5. The role of the international society

So what is the international community's response to this situation in Myanmar? First of all, the United Nations has taken a strong stance by issuing a statement by the President of the Security Council on March 11, a condemnation resolution by the Human Rights Council on March 24, and a condemnation statement by the Secretary-General on March 28, but the Security Council resolution has not been realized due to opposition from China and Russia. In addition, the Myanmar military has long been distrustful of the United Nations, and no UN envoy has been allowed to enter the country. The U.S. has added military officials and companies to the Specially Designated Nationals and Blocked Persons (SDN) list, frozen $1 billion in Myanmar government assets, suspended $42 million in aid, and imposed import and export restrictions. However, Myanmar is a country that has been under economic sanctions for a long time, and it is unclear to what extent those sanctions will be effective. China is hesitant to approve the movement of Myanmar's national military, and is also discouraging other nations from interfering in the country's internal affairs. China has made it clear that it will provide Myanmar with "three forms of support": (1) Myanmar's domestic stakeholders seeking political stability within the legal framework, (2) ASEAN's "non-interference" in Myanmar's internal affairs, and (3) holding a special ASEAN summit. Furthermore, as the "three avoidances," it has stated that it will prevent (1) further civilian casualties, (2) inappropriate intervention by the UN Security Council, and (3) intervention by outside forces seeking to gain personal benefits. Among ASEAN countries, Indonesia and Singapore have been lobbying Myanmar, but they have not been able to unite ASEAN because of the failure to coordinate with neighboring countries such as Thailand. In this context, Japan is in a unique position of having been trusted by both the military and the Suu Kyi faction. While expressing concern about the situation in Myanmar, Japan has taken an independent diplomatic course that is distinct from the United Nations and the West. Japan has requested three things from the Myanmar military side: (1) cessation of violence against civilians, (2) release of Suu Kyi and others, and (3) return to a democratic system. However, as the release of Suu Kyi and others is unacceptable to the military, Japan has not been able to respond effectively.

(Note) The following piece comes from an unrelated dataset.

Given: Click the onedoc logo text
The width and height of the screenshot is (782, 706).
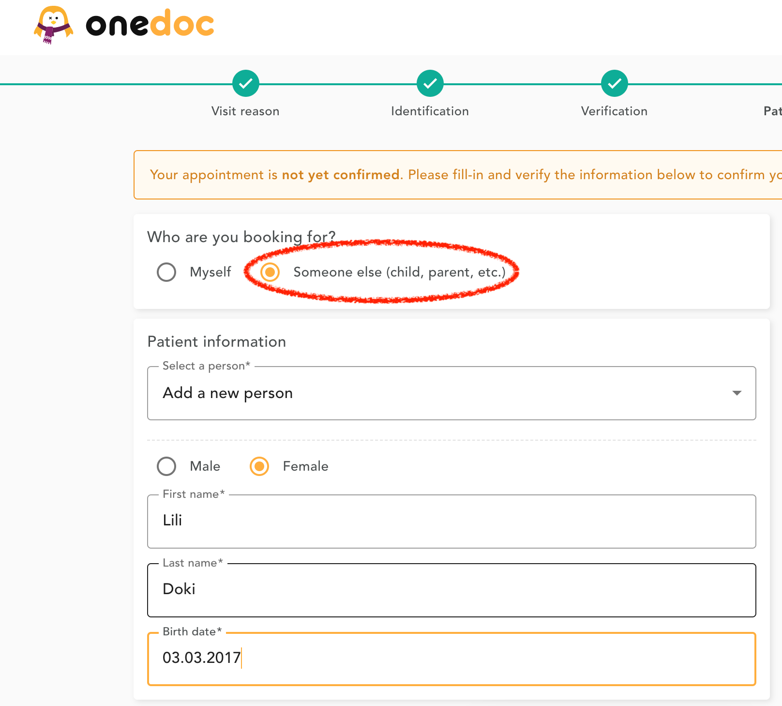Looking at the screenshot, I should tap(150, 24).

Therefore, at present, the diplomatic influence of any country is limited, and more time is still needed to engage Myanmar for its medium-term stability. However, if we just wait, the casualties will continue to increase and domestic and international criticism will grow. At this stage, there is an international consensus on the need to stop violence against civilians, and the most important task at the moment is to find a way to realize it. In addition, Japan will need to work with ASEAN countries to exert pressure on Myanmar's military, as it refuses to cooperate with the UN and Western countries.

(This is an English translation of an outline of the lecture delivered by NAKANISHI Yoshihiro, Associate Professor, the Graduate School of Asian and African Area Studies, Kyoto University, at the 87th Policy Plenary Meeting of CEAC on April 12, 2021.)